AquaBounty has been raising GM salmon for several years on an experimental basis, growing fish eggs at a lab in PEI and then flying them to a ramshackle test site at a secretive inland location in the Panamanian rainforest, where they were grown to full size, and then ultimately destroyed.

The GM fish splices growth genes from a Chinook salmon and a seal eel onto an Atlantic salmon – which AquaBounty claims enables the altered animal to grow twice as fast as a regular fish.

Lucy Sharratt of the Canadian Biotechnology Action Network said last week's decision made it easier for the FDA to contemplate approval, so clearing a potential obstacle in AquaBounty moving towards full-scale commercial production.

“This is one concrete step closer to the reality of GM fish on our plates, and unfortunately it is a really dramatic step,” she said. “It's a global first, and it has a significant global potential impact for our environment. It starts a chain of decisions that could be just disastrous for our aquatic ecosystems.”

The move by the Canadian authorities follows a run of setbacks for AquaBounty – and growing scrutiny of its operations from campaign groups.

An environmental group in Panama last week wrote to the authorities with concerns that the AquaBounty site was operating without the necessary permits and inspections.

The Panamanian test site has had a history of mishaps.
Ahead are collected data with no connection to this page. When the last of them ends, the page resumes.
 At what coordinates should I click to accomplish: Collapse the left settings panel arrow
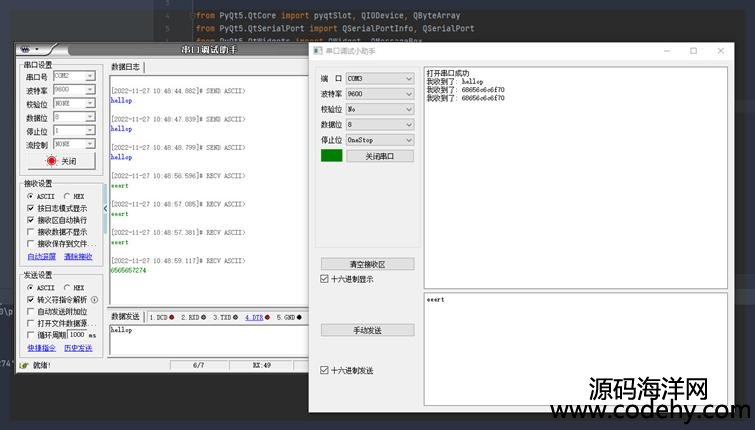coord(105,208)
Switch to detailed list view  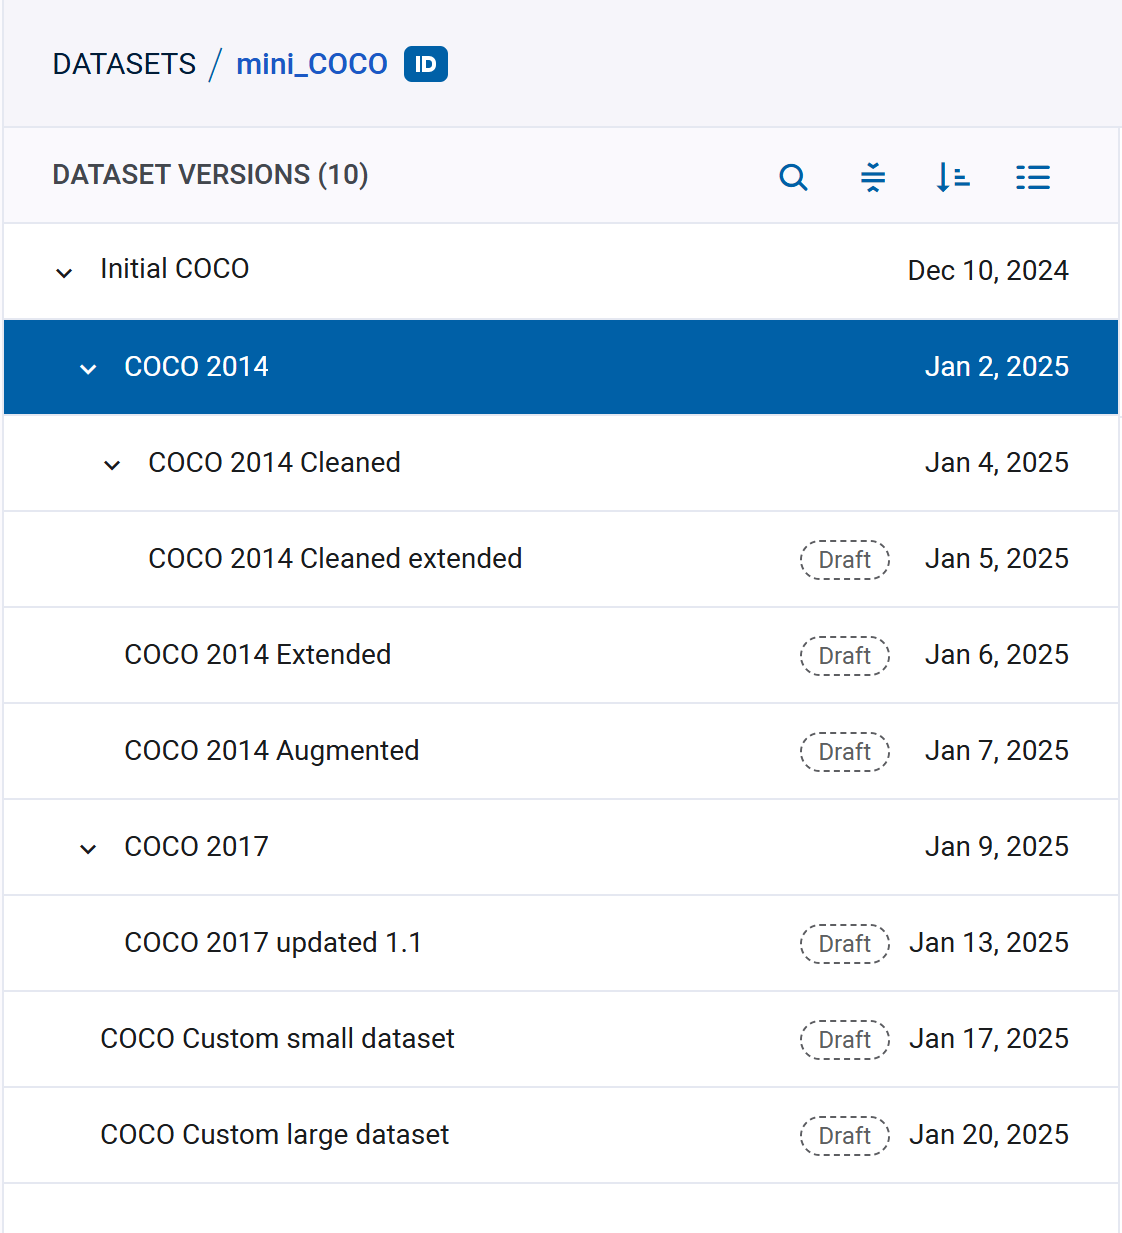[1033, 177]
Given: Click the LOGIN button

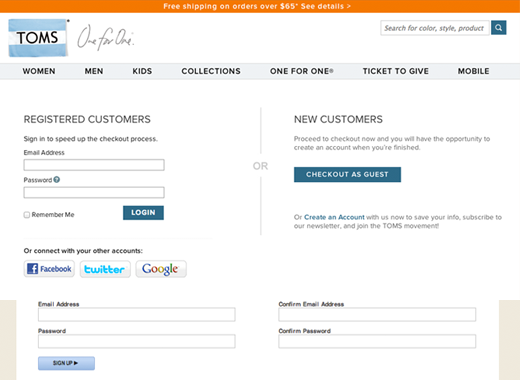Looking at the screenshot, I should click(143, 213).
In 2008, a storm destroyed part of the facility, according to a filing to the FDA. In 2010, an entire batch of fingerlings died in transit, according to Panamanian officials.

All the while, AquaBounty fought to navigate the US regulatory process and to stay afloat. The company has run through more than $60m waiting for approval.

The company has also fought to win over the public to the idea of GM fish. Within the last year, supermarket chains such as Whole Foods and Trader Joes, have said they will not stock GM salmon.

AquaBounty must still win approval to raise the fish on commercial scale from the authorities in Panama – and the site so far consists of just a few tanks at the end of an unpaved road.

The company will also have to apply anew to the Canadian government if it wants to raise the fish commercially at any other site. AquaBounty must still obtain approval from the FDA before it can begin to try to bring the fish to market in America.

But Stotish said in the statement the company planned to go into commercial production once those other approvals are in place.